Ne idüğü belirsiz bir kadının iddiaları üzerinden birbirini avlamaya çalışan halef-selef siyasetçiler ve bu girdabın içinde savrulup duran ana muhalefet partisi. Soğuk Savaş döneminin zihin dünyasını ayakta tutmak için çırpınan muhtelif siyasi partiler ve kurumlar. Bunların etrafında dönüp duran bir kamuoyu.
Yoksa bunlar mı?
Türkiye’nin yeni rolünü doğru değerlendirmek ve daha etkin hale getirmenin yollarını aramak. İnsan gücünü bu yeni duruma göre tekrar şekillendirmek. Kendi kamuoyunuzu, ülkenizin yeni rolüne hazırlamak. Kronik sorunlarınızı, bir büyük devlete yakışır biçimde çözüm sürecine sokmak. Gündelik tartışmaların bu sürecin önünü tıkamasına engel olmak.
Öyle anlaşılıyor ki, Türkiye’nin bu ayak bağlarından kurtulması zaman alacak.
***
Kim ne kadar ilgilenir bilemiyorum.

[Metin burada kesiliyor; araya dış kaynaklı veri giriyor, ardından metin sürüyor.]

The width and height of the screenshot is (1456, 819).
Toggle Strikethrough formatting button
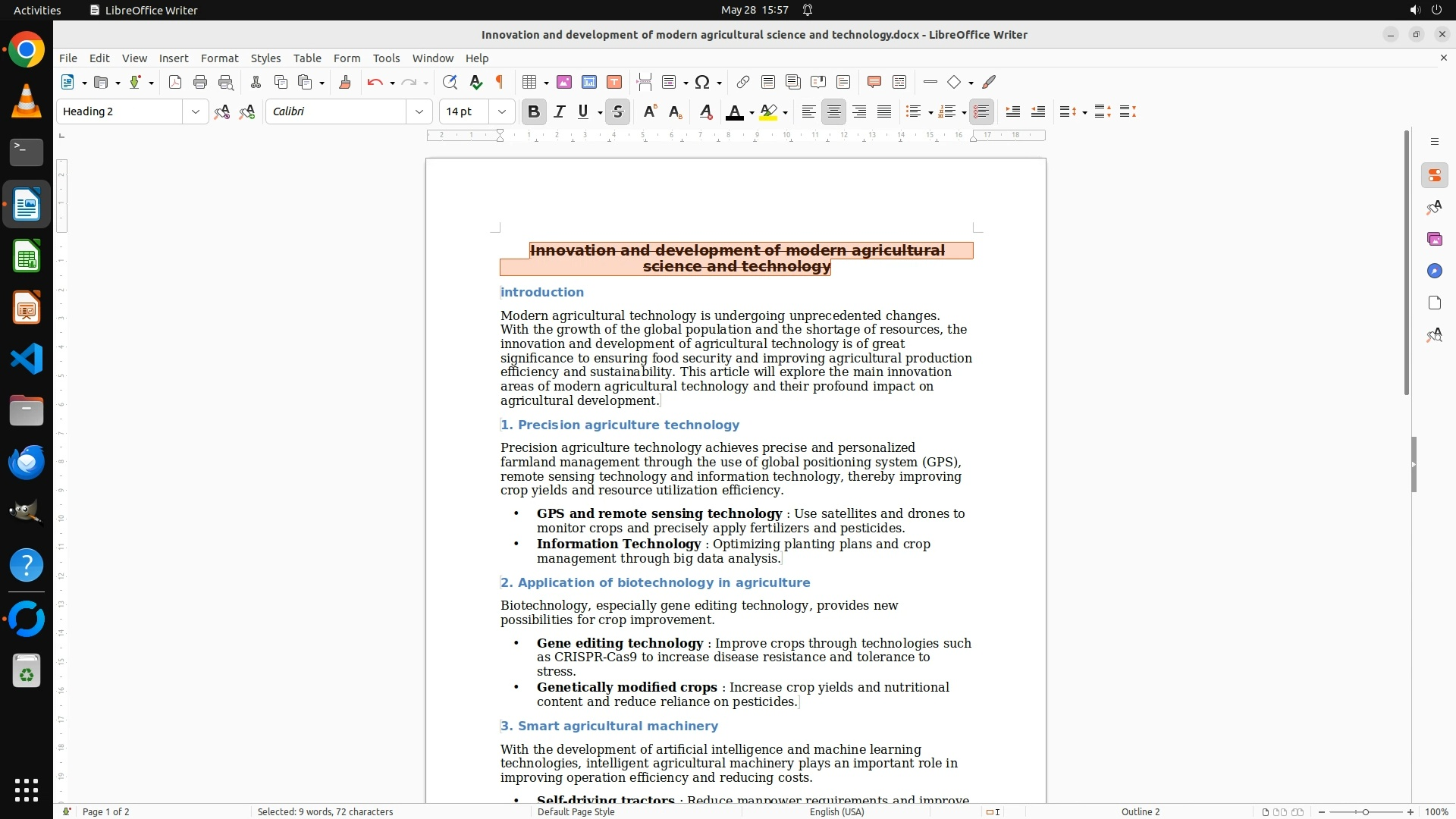point(618,112)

Daha düne kadar dünyanın pekçok ülkesinde ‘sivil toplum’dan bahsetmek, kıyıda köşede birkaç küçük örgütlenmeye karşılık geliyordu.
Bugün ‘sivil toplum’ örgütleri ve onların ortaya çıkardığı hareketlilik, dünyanın en önemli ‘değişim’ dinamiği.

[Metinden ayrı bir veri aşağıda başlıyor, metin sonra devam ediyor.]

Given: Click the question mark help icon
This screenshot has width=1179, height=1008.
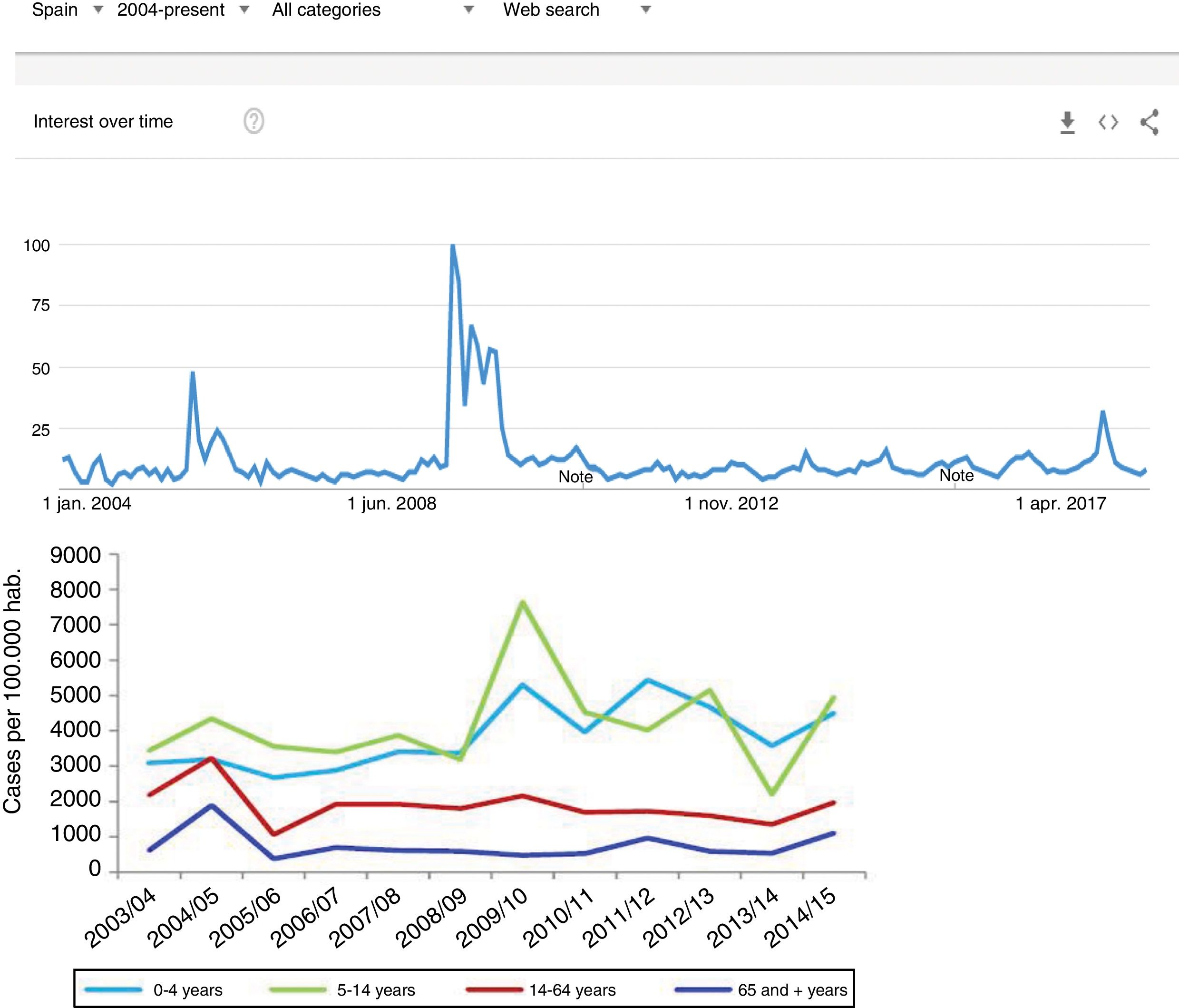Looking at the screenshot, I should click(x=254, y=121).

Arkasında şu güç var, onu Soros finanse ediyor, ötekini bilmem kim hareket ettiriyor diye istediğiniz kadar tartışabilirsiniz. İsteyen dünkü Yugoslavya’ya bakar. Dileyen bugünkü Mısır’a. Sivil toplum örgütleri üzerinden ayaklanmalar başlatılıyor, ülkeler parçalanıyor ve yeni bir dünya oluşuyor.
Oysa şöyle de bakabilirsiniz. Sivil toplum dinamikleri üzerinden dünyanın büyük güçleri operasyonlar yapıyor. Acaba aynı dinamikleri kendi doğal sınırlarımızda biz nasıl harekete geçirebiliriz.
***
Bölge gücü olmak, küresel aktör olarak anılmak sıradan bir durum değildir. Önce bunu doğru anlayalım.
Dünyadaki herhangi bir gücün, dün başka bir aracı, bugün sözgelimi sivil toplum dinamiklerini harekete geçirmesini, eli kolu bağlı izlemek ya da eleştirmek marifet sayılamaz.
Asıl marifet, Türkiye’nin bu alandaki kendi dinamiklerinin önünü açmak ve etki alanını genişletmektir.
Yakın bir tarihe kadar, Ankara’nın gündeminde kendi etrafında olup bitene dönük bir bakış açısı ya da ilgiden söz etmek neredeyse imkansızdı. Sadece politik algıları değil, neredeyse tüm diplomasi, güvenlik ve istihbarat kurgusu, yerel düzeyde şekillenen, dünyayı içeriden dışarı değil, dışarıdan içeri okuyan bir tercih. Yakın geçmişin özeti kabaca böyleydi.
***
Şimdi, bu okuma biçimini tersine çeviren, dolayısıyla kendisine sorun dayatılmasını çaresizce bekleyen pasif duruşun yerini, çözümlerin parçası olan aktif bir tutum alıyor.
Bu duruşu, zengin ve tarihsel derinlikten beslenen araçlarla donatmak zorundayız. Batı’daki ‘sivil toplum’ serüveniyle bizimkisi arasındaki farkları da dikkate alarak, bu alandaki boşluğu doldurabilecek dinamikleri desteklemek, yönlendirmek ve onları doğal sınırlarımızda etkin hale getirmek zorundayız.
Hala toplumun değerleriyle ve bu değerleri temsil eden yapılarla kavga etmeyi marifet sayanlar, ne olup bittiğini bir de bu cepheden görmek zorunda.